▸ **Aim of the task**
From the line that contains "Screen dimensions: 397x208" to the last line of the data, every line is to be transcribed exactly; no other line is to be included.

*** Opening Data shown ***

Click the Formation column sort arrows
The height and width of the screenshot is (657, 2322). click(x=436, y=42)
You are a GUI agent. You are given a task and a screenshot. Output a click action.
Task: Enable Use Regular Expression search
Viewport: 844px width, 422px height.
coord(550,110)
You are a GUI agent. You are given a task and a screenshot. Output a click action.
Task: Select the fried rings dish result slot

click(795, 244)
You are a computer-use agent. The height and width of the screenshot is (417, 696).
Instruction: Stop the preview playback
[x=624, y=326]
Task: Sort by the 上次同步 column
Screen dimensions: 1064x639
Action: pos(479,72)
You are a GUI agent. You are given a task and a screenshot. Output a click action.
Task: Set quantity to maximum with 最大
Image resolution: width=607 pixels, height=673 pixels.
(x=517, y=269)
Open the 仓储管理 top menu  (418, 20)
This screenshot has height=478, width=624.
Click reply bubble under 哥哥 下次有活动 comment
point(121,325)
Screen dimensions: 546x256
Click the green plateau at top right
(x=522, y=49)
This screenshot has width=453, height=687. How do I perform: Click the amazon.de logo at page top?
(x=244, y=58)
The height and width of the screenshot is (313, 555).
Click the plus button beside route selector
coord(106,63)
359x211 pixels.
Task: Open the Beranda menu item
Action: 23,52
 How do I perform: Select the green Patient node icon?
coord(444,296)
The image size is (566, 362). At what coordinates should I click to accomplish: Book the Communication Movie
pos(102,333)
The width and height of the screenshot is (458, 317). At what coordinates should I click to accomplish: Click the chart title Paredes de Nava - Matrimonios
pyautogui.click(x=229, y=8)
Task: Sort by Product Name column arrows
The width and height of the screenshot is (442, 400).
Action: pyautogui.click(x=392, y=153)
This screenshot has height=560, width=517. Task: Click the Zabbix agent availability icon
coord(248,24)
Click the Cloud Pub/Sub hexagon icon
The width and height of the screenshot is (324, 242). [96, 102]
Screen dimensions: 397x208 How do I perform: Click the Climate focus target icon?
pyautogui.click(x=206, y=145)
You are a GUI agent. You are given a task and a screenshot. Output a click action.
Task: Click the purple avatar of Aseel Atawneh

*** Closing Data shown ***

▸ **Completed exercise**
Screen dimensions: 397x208 How do I perform: Click the Climate focus target icon?
pyautogui.click(x=206, y=145)
You are a GUI agent. You are given a task and a screenshot. Output a click action.
Task: Click the purple avatar of Aseel Atawneh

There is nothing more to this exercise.